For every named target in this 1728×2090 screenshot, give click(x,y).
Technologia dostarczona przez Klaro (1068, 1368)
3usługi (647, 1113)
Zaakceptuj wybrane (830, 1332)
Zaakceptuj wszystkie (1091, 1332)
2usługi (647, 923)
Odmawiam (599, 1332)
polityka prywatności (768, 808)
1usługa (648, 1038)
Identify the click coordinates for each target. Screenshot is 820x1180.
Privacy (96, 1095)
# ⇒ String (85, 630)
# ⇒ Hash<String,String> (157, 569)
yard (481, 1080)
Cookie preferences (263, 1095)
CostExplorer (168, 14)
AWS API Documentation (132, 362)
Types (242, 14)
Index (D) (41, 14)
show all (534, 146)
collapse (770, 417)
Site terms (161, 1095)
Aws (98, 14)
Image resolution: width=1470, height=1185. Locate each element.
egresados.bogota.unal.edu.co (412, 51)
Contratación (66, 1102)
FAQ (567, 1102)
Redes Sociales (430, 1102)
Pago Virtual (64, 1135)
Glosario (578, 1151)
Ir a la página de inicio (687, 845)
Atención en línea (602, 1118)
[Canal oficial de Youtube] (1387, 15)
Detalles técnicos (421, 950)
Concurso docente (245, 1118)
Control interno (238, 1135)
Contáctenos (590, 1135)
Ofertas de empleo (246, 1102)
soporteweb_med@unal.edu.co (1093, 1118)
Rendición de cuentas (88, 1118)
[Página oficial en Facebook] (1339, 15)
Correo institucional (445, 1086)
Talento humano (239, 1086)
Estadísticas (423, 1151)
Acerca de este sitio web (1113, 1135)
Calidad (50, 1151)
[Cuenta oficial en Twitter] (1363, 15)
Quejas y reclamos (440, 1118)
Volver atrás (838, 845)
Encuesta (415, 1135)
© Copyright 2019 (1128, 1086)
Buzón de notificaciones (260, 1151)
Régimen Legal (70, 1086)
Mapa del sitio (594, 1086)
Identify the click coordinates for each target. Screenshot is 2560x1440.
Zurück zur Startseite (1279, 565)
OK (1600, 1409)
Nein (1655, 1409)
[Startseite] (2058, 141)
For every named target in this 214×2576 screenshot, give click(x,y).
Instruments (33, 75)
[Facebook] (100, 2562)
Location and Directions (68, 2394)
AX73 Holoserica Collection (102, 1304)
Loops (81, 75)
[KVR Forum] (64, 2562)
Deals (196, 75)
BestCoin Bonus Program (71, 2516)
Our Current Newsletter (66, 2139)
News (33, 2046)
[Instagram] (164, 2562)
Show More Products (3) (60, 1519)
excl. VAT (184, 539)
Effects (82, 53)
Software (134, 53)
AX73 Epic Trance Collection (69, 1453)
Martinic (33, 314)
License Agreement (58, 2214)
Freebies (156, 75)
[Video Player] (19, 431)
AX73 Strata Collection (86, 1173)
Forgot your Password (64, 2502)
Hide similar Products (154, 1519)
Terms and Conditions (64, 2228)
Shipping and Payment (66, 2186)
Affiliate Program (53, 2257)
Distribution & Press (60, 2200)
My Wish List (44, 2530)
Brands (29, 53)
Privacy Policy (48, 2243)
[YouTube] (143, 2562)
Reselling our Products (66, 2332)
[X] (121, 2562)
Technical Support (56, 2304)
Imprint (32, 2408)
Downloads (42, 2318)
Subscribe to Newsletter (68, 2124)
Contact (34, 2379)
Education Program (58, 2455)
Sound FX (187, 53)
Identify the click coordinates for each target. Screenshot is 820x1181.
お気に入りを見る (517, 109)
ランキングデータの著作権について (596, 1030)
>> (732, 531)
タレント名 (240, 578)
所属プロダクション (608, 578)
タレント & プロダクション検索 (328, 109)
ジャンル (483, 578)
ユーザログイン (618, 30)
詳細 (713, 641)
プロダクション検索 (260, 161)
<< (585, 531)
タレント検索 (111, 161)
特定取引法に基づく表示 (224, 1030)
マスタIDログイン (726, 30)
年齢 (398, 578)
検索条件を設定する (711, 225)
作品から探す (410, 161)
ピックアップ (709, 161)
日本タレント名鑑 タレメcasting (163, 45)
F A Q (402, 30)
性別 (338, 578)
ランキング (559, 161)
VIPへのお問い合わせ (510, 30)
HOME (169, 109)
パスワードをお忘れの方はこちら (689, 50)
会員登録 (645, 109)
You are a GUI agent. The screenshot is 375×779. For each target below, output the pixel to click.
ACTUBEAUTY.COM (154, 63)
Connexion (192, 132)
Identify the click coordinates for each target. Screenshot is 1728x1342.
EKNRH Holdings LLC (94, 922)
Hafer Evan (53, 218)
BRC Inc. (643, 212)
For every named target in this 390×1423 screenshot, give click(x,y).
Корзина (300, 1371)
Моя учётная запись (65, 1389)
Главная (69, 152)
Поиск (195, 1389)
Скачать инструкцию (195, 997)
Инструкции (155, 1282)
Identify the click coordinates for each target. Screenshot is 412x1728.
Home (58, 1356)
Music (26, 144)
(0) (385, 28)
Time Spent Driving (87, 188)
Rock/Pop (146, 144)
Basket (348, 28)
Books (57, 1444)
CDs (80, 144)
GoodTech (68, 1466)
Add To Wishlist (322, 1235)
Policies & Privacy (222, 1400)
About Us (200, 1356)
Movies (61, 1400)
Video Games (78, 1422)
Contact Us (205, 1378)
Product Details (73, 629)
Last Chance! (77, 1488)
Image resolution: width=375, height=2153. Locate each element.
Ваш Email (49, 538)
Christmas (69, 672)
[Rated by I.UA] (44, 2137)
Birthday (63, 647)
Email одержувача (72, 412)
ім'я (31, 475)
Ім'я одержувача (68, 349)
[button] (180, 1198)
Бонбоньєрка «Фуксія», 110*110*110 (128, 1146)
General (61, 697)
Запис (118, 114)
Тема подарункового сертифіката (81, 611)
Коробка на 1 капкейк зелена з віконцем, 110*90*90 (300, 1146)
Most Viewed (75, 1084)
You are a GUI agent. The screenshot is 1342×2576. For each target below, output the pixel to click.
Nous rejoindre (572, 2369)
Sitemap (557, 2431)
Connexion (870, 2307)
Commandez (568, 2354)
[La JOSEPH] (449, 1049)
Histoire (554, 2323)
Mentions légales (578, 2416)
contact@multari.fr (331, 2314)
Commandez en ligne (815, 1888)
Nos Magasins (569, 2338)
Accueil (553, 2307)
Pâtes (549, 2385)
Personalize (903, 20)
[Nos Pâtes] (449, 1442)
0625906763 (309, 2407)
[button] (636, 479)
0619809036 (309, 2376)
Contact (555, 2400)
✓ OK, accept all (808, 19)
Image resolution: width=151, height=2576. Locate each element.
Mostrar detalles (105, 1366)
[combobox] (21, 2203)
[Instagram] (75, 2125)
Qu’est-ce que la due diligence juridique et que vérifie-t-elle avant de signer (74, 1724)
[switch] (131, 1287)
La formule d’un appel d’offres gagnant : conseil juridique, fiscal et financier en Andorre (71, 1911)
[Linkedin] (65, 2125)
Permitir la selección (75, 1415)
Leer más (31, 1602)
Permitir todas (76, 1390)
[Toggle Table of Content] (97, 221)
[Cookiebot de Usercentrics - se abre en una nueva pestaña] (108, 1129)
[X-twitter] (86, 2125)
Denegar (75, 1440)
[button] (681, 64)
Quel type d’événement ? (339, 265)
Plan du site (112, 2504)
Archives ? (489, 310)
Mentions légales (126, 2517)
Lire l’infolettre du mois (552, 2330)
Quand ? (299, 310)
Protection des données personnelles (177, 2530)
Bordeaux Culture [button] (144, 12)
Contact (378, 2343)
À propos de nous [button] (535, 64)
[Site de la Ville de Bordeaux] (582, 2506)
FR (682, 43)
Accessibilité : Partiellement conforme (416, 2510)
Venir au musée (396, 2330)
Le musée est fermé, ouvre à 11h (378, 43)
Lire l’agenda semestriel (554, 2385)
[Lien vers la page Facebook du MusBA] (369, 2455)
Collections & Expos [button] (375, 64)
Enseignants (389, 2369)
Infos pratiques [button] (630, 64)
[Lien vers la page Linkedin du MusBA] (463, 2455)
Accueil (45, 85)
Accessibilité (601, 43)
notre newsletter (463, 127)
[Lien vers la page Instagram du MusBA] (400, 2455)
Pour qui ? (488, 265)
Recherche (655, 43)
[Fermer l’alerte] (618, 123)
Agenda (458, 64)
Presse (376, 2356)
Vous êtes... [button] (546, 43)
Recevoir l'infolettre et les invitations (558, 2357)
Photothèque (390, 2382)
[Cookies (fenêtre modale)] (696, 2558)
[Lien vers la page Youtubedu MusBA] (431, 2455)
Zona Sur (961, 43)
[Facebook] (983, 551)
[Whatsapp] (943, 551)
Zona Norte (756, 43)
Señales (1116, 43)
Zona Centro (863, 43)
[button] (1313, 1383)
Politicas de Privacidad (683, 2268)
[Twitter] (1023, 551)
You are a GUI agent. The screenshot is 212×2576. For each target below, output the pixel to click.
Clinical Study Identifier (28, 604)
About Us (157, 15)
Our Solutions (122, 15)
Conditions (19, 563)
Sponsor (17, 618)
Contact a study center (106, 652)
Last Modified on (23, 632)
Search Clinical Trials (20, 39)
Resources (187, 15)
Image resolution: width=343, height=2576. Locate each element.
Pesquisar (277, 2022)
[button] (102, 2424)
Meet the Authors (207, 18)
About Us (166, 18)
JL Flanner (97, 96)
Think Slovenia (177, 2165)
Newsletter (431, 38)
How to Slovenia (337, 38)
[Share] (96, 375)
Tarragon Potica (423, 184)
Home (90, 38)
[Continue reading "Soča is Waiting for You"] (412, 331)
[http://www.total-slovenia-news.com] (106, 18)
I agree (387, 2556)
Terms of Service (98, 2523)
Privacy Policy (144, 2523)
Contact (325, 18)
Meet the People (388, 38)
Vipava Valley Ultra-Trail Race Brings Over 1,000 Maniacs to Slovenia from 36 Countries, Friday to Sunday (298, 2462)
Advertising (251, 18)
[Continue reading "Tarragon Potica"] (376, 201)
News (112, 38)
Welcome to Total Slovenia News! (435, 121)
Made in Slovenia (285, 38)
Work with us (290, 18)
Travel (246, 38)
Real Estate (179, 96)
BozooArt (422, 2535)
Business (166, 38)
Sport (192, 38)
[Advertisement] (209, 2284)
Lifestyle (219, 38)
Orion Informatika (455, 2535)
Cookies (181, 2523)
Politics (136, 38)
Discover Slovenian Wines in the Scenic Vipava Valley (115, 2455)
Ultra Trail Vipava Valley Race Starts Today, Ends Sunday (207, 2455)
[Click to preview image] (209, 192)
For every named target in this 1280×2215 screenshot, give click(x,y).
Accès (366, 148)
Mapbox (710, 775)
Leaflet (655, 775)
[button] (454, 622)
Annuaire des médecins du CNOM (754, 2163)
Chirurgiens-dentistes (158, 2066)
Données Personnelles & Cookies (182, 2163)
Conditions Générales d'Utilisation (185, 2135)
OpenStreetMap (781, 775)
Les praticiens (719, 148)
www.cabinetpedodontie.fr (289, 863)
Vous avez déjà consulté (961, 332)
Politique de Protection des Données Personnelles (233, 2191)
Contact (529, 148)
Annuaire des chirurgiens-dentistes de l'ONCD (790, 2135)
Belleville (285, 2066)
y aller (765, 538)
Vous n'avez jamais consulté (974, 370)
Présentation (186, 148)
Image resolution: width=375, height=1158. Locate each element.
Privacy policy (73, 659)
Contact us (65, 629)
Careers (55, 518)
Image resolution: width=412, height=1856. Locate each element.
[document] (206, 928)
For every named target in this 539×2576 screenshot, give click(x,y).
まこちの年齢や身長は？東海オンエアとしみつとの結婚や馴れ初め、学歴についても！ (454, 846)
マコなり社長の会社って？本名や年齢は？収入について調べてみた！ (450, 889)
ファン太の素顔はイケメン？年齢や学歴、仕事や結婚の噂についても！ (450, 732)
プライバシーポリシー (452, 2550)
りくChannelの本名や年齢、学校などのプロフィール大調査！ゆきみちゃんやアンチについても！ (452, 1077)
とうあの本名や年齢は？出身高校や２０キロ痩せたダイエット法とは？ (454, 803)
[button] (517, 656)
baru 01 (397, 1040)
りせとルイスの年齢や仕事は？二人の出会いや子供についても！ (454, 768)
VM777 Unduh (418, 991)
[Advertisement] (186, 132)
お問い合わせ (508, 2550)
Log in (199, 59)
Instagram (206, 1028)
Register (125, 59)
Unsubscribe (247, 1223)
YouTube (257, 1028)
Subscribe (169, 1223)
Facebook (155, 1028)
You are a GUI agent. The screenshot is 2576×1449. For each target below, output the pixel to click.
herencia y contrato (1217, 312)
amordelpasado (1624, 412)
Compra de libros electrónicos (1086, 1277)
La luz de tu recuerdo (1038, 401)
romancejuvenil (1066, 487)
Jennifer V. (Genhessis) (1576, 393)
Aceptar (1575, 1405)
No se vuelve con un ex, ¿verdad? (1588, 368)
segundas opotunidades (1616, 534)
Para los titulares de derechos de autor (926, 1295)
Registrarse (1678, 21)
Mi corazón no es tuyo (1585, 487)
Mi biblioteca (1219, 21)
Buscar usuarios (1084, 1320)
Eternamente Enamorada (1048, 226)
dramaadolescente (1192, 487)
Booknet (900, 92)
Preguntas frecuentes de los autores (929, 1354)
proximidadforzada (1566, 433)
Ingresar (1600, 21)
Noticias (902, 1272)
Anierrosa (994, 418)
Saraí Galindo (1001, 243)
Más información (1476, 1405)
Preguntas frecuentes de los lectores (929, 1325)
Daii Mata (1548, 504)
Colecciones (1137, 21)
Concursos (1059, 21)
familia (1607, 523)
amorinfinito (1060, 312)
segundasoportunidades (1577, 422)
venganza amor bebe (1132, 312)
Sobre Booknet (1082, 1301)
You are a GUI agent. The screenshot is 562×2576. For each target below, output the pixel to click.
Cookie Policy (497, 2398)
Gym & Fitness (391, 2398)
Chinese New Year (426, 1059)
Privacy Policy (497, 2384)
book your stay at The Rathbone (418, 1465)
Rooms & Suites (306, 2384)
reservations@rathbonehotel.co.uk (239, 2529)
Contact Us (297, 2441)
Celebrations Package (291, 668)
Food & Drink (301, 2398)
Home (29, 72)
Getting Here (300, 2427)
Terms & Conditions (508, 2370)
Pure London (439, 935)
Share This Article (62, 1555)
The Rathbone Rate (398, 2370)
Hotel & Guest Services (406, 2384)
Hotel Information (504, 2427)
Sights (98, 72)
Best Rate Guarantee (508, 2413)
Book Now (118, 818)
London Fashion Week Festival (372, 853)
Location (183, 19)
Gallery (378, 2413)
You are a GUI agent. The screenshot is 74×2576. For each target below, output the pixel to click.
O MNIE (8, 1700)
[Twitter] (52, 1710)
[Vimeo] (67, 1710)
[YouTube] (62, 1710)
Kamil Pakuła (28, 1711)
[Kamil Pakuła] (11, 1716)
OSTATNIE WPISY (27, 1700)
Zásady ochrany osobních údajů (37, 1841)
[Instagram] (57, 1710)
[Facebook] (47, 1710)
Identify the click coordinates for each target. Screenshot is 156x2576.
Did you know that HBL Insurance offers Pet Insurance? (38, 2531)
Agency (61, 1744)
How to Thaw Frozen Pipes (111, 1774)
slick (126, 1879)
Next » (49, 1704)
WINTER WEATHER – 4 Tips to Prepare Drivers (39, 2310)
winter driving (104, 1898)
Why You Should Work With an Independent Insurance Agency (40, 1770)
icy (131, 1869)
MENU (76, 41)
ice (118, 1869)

EXERCISE REQUIREMENTS>
All lines from the opening of the records through the line where "Deals (196, 75)" occurs are to be output verbatim. No other line belongs in the answer.

SOLVED EXERCISE>
For every named target in this 1728×2090 screenshot, give click(x,y).
Technologia dostarczona przez Klaro (1068, 1368)
3usługi (647, 1113)
Zaakceptuj wybrane (830, 1332)
Zaakceptuj wszystkie (1091, 1332)
2usługi (647, 923)
Odmawiam (599, 1332)
polityka prywatności (768, 808)
1usługa (648, 1038)
Identify the click coordinates for each target. Screenshot is 820x1180.
Privacy (96, 1095)
# ⇒ String (85, 630)
# ⇒ Hash<String,String> (157, 569)
yard (481, 1080)
Cookie preferences (263, 1095)
CostExplorer (168, 14)
AWS API Documentation (132, 362)
Types (242, 14)
Index (D) (41, 14)
show all (534, 146)
collapse (770, 417)
Site terms (161, 1095)
Aws (98, 14)
Image resolution: width=1470, height=1185. Locate each element.
egresados.bogota.unal.edu.co (412, 51)
Contratación (66, 1102)
FAQ (567, 1102)
Redes Sociales (430, 1102)
Pago Virtual (64, 1135)
Glosario (578, 1151)
Ir a la página de inicio (687, 845)
Atención en línea (602, 1118)
[Canal oficial de Youtube] (1387, 15)
Detalles técnicos (421, 950)
Concurso docente (245, 1118)
Control interno (238, 1135)
Contáctenos (590, 1135)
Ofertas de empleo (246, 1102)
soporteweb_med@unal.edu.co (1093, 1118)
Rendición de cuentas (88, 1118)
[Página oficial en Facebook] (1339, 15)
Correo institucional (445, 1086)
Talento humano (239, 1086)
Estadísticas (423, 1151)
Acerca de este sitio web (1113, 1135)
Calidad (50, 1151)
[Cuenta oficial en Twitter] (1363, 15)
Quejas y reclamos (440, 1118)
Volver atrás (838, 845)
Encuesta (415, 1135)
© Copyright 2019 (1128, 1086)
Buzón de notificaciones (260, 1151)
Régimen Legal (70, 1086)
Mapa del sitio (594, 1086)
Identify the click coordinates for each target. Screenshot is 2560x1440.
Zurück zur Startseite (1279, 565)
OK (1600, 1409)
Nein (1655, 1409)
[Startseite] (2058, 141)
For every named target in this 214×2576 screenshot, give click(x,y).
Instruments (33, 75)
[Facebook] (100, 2562)
Location and Directions (68, 2394)
AX73 Holoserica Collection (102, 1304)
Loops (81, 75)
[KVR Forum] (64, 2562)
Deals (196, 75)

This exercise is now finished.